• **Prompt**
Copy each line below as it stands, but skip any picture it contains.

• **Supplied entries**

Content starts

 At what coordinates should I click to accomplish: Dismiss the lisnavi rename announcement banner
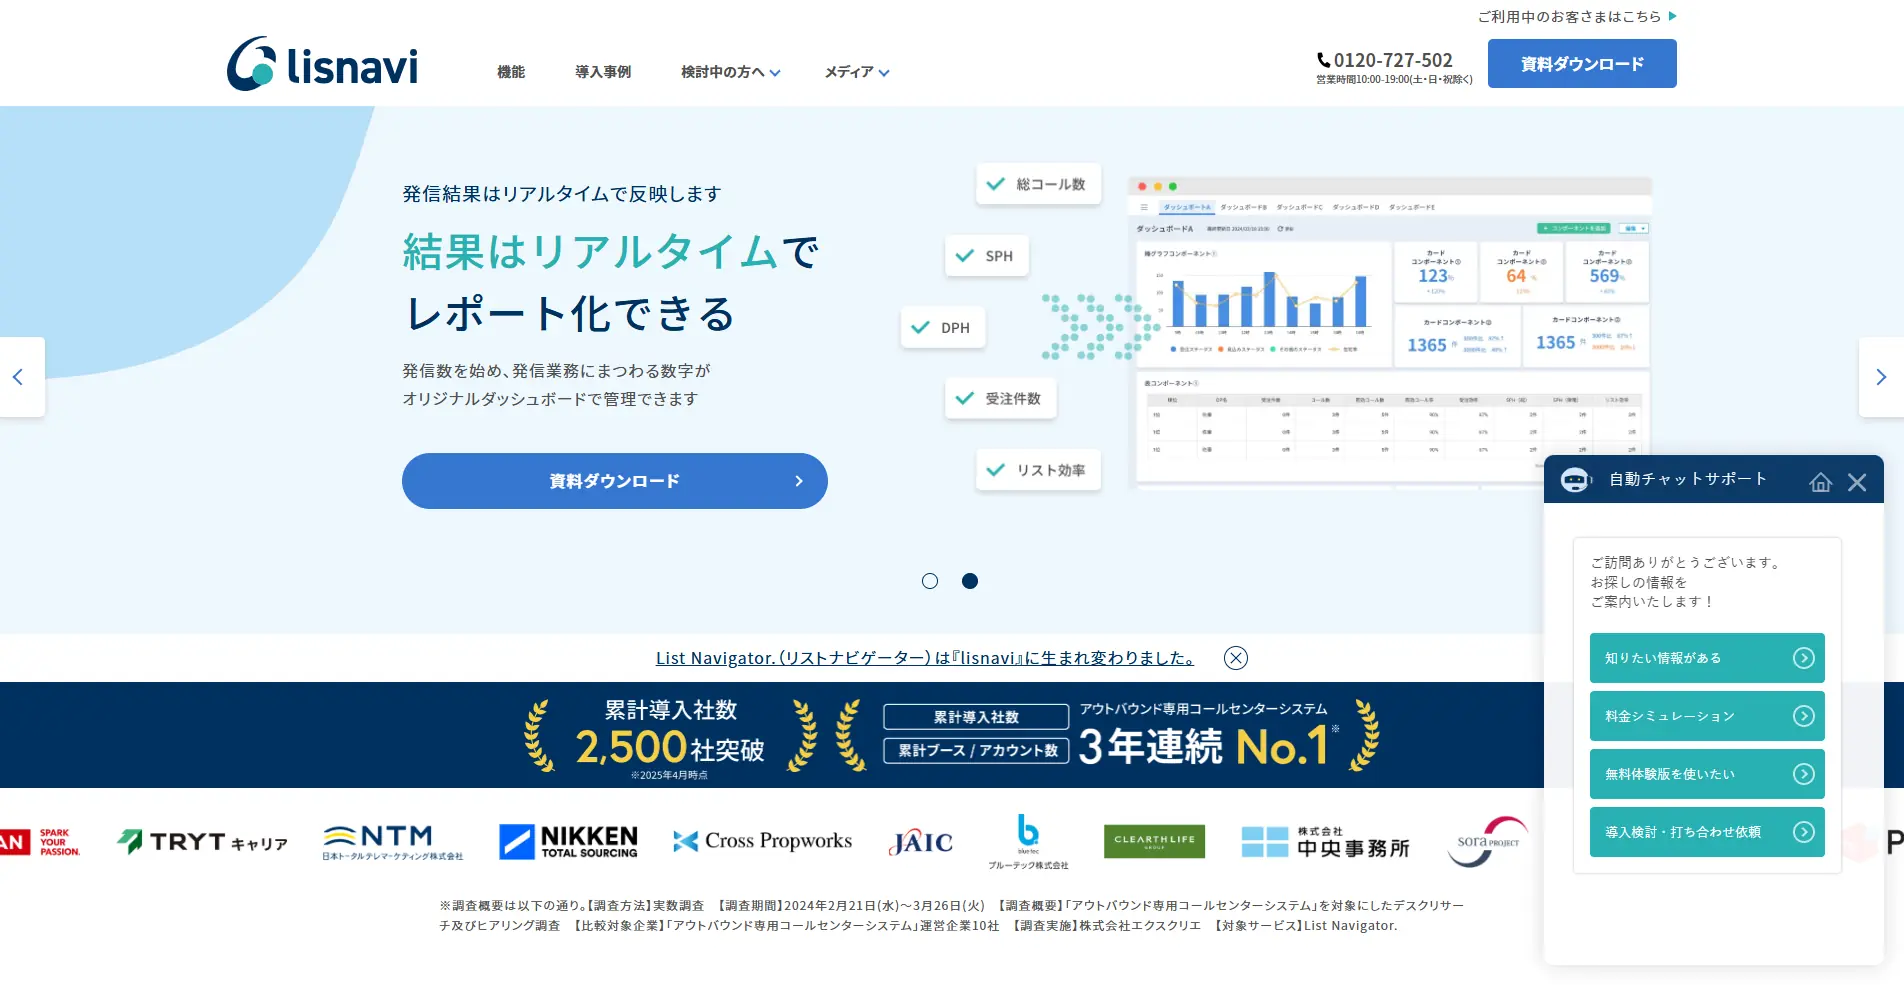point(1236,657)
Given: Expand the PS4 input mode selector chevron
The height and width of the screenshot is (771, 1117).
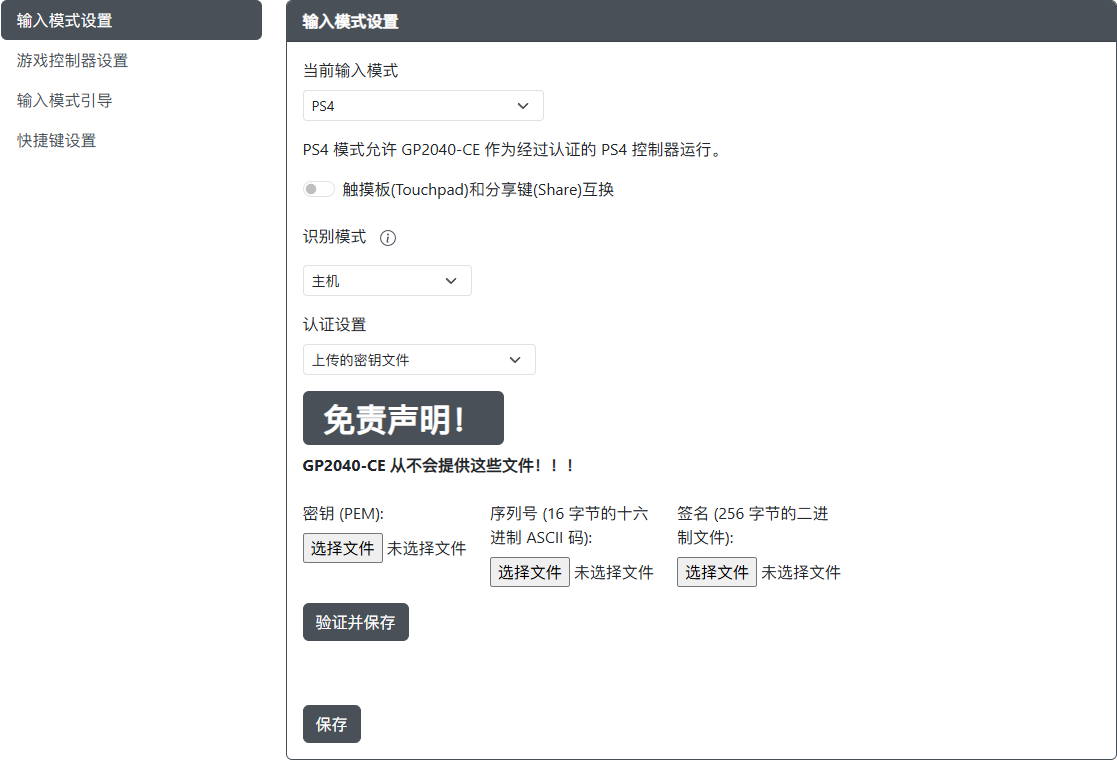Looking at the screenshot, I should pos(522,105).

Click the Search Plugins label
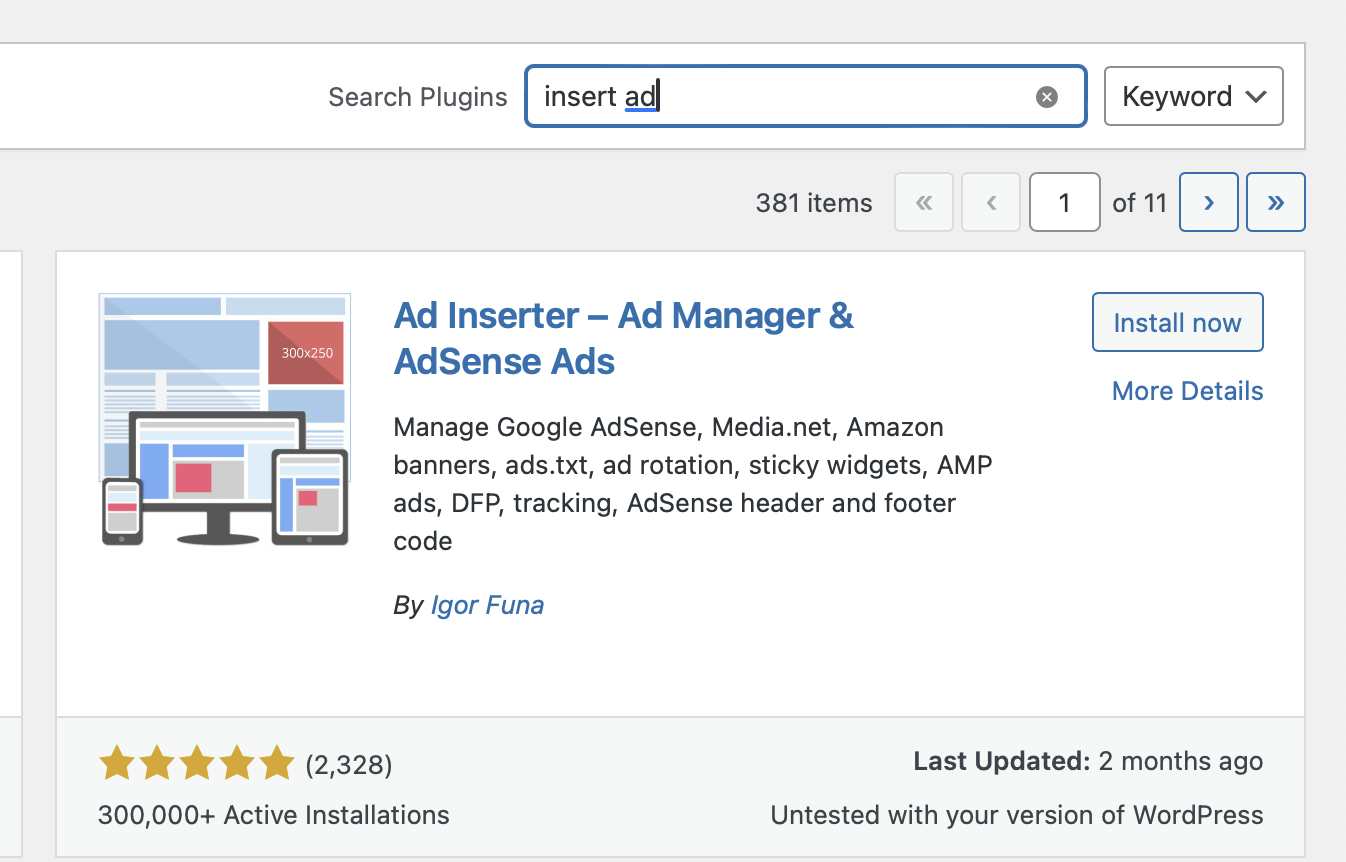(x=418, y=97)

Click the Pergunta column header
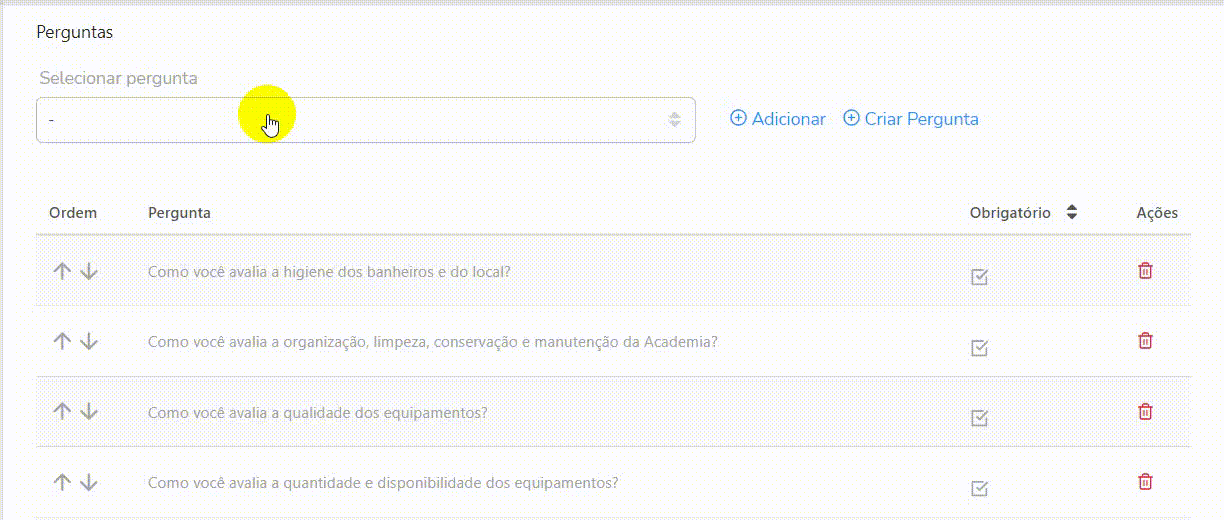coord(179,213)
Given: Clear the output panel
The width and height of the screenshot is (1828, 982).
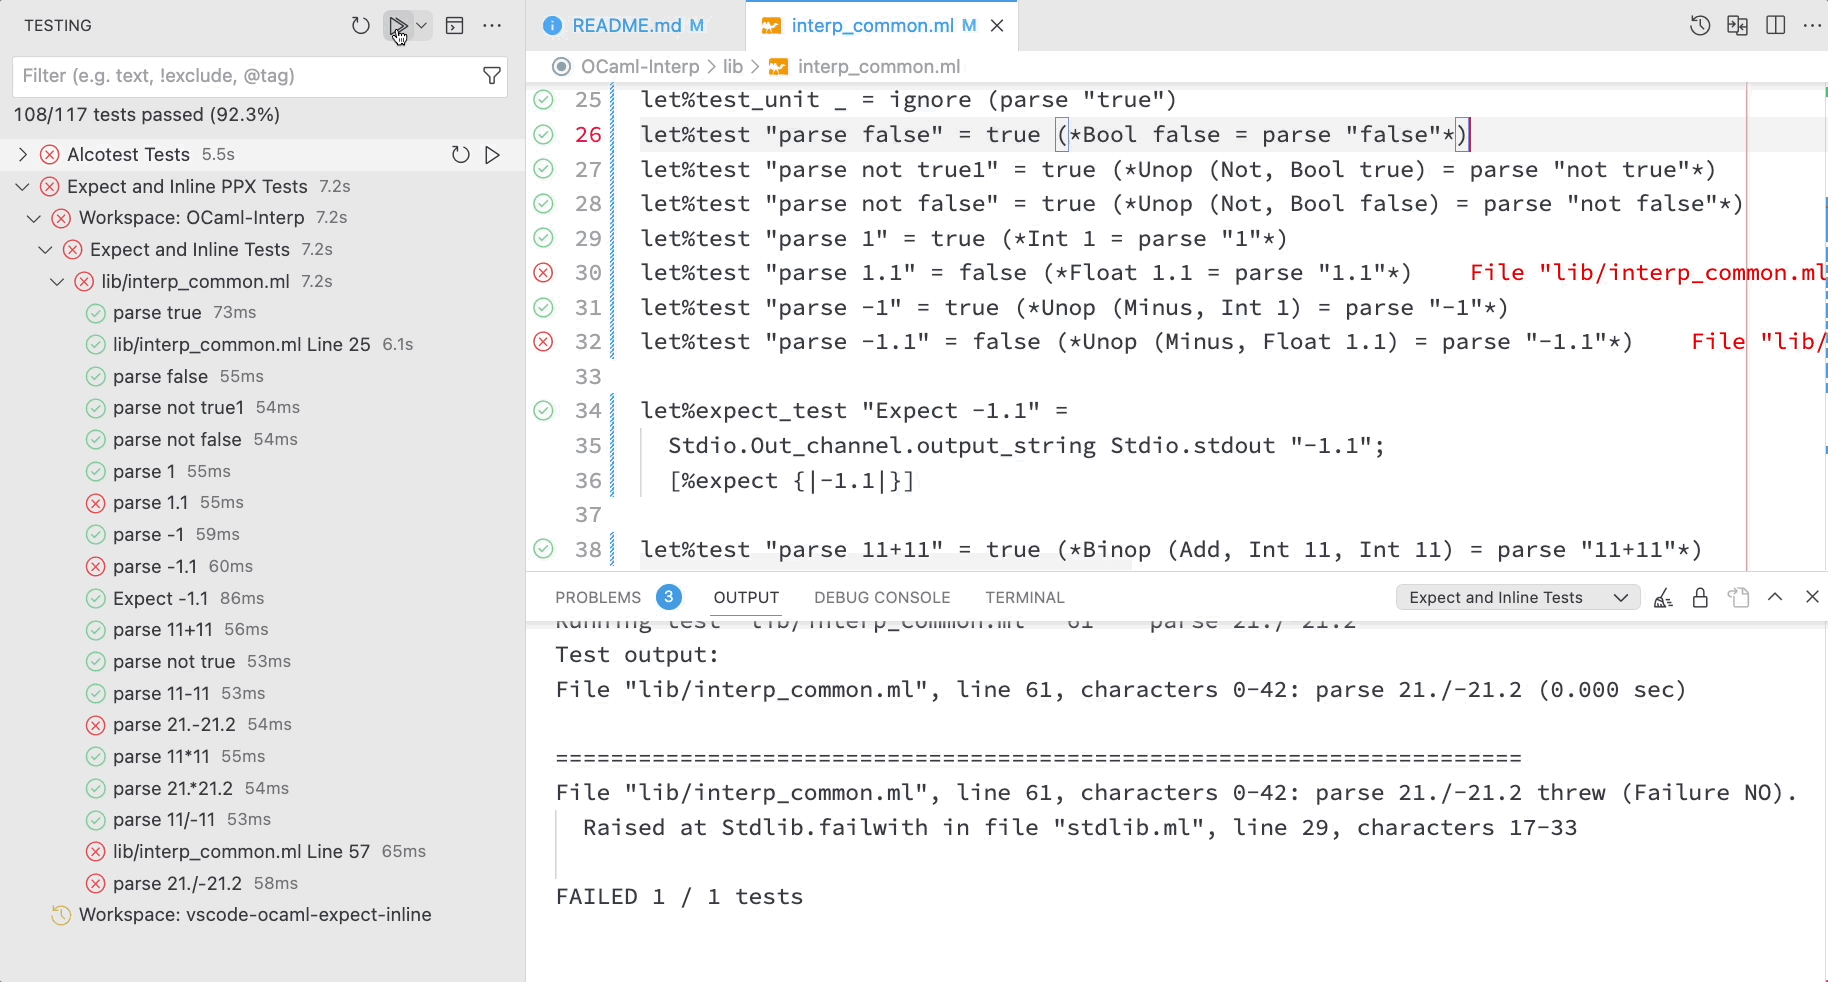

Content ends

• **Written answer**
 At what coordinates should I click to accomplish: Dismiss the lisnavi rename announcement banner
point(1236,657)
Given: Expand the PS4 input mode selector chevron
The height and width of the screenshot is (771, 1117).
Looking at the screenshot, I should pos(522,105).

Click the Search Plugins label
(x=418, y=97)

Click the Pergunta column header
coord(179,213)
Given: Clear the output panel
The width and height of the screenshot is (1828, 982).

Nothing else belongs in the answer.